Ronchi, piazza S. Vito dedicata alla “staffetta” Villanorma Micheluz

RONCHI DEI LEGIONARI. Sono stati i nipoti Maria e Matteo a scoprire, ieri mattina, la targa con cui, nel rione di San Vito a Ronchi dei Legionari, la piazzetta è stata intitolata a Villanorma Micheluz, una delle prime staffette partigiane d'Italia.
Due nipoti che non l'hanno mai conosciuta. Aveva solo 16 anni Villanorma, nel novembre del 1944, quando fu arrestata, torturata e seviziata sino alla morte, per poi essere abbandonata in un campo a San Pier d'Isonzo.
Accanto a lei, ieri, la città ha voluto ricordare tutte le donne impegnate nella Resistenza, molte ronchesi che non esitarono a rispondere al richiamo per sgominare i nazifascisti. Il ruolo della donna e le tante violenze che ancor oggi si perpetrano nell'universo femminile sono stati sottolineati del presidente dell'Anpi, Paolo Zonta, e dal sindaco, Roberto Fontanot. I quali hanno colto l'occasione per chiedere leggi più severe nei confronti del cosiddetto “femminicidio”.
A ricordare i tratti della breve esistenza di Villanorma Micheluz è stata chi la conobbe: Elda Soranzio, nome di battaglia “Lina”, già appartenente alla formazione partigiana “Intendenza Montes”. «Scese dalla montagna in permesso, con una delegazione di partigiani – ha ricordato – e subito dopo arrestata. La sua casa, nel rione Pater, fu incendiata. Norma non era solo una ragazza coraggiosa, ma anche molto brava nell'arte di arrangiarsi. Avendo assaggiato il freddo della montagna, si ricordò che c’era un luogo dove gli avieri, dopo l’8 settembre 1943, avevano abbandonato molte paia di stivali con l’interno di pelliccia.

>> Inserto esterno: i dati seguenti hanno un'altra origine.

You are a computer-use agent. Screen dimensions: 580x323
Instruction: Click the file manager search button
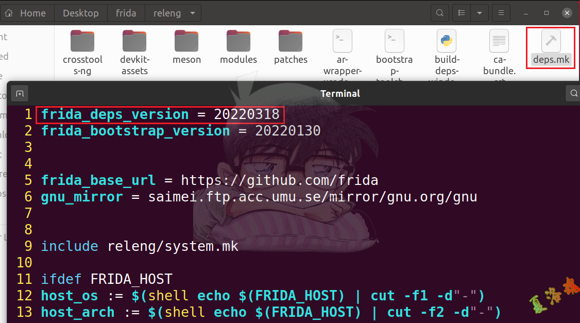(439, 13)
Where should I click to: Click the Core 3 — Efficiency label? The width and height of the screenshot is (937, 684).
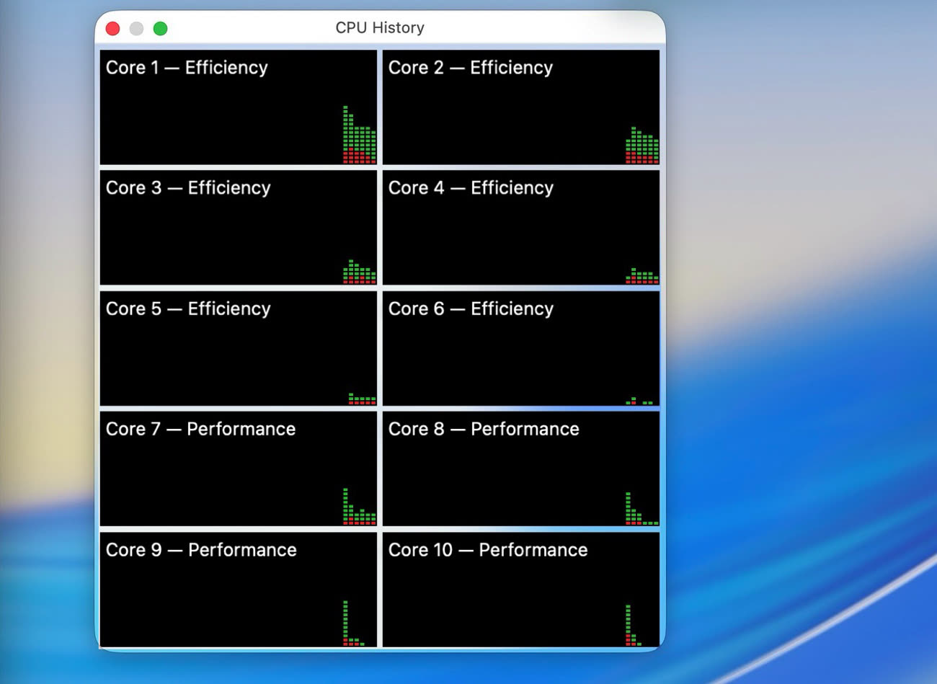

Levò la pelliccia e si confezionò un caldo giaccone».
Agli interventi degli studenti della scuola media “Leonardo Da Vinci”, sono seguite le parole di Nadia Fantini, figlia del leggendario “Sasso”. «Villanorma era consapevole dei pericoli – ha raccontato - ma l'esuberanza della sua giovane vita, la sua voglia di libertà e democrazia le permisero di sconfiggere la paura ed entrare nel movimento di Liberazione, pagando con la vita, spezzata dalla brutalità fascista. Noi dell'Anpi abbiamo il dovere di ricordare queste persone e di raccontare la loro storia ai giovani perchè tutto ciò non sia dimenticato».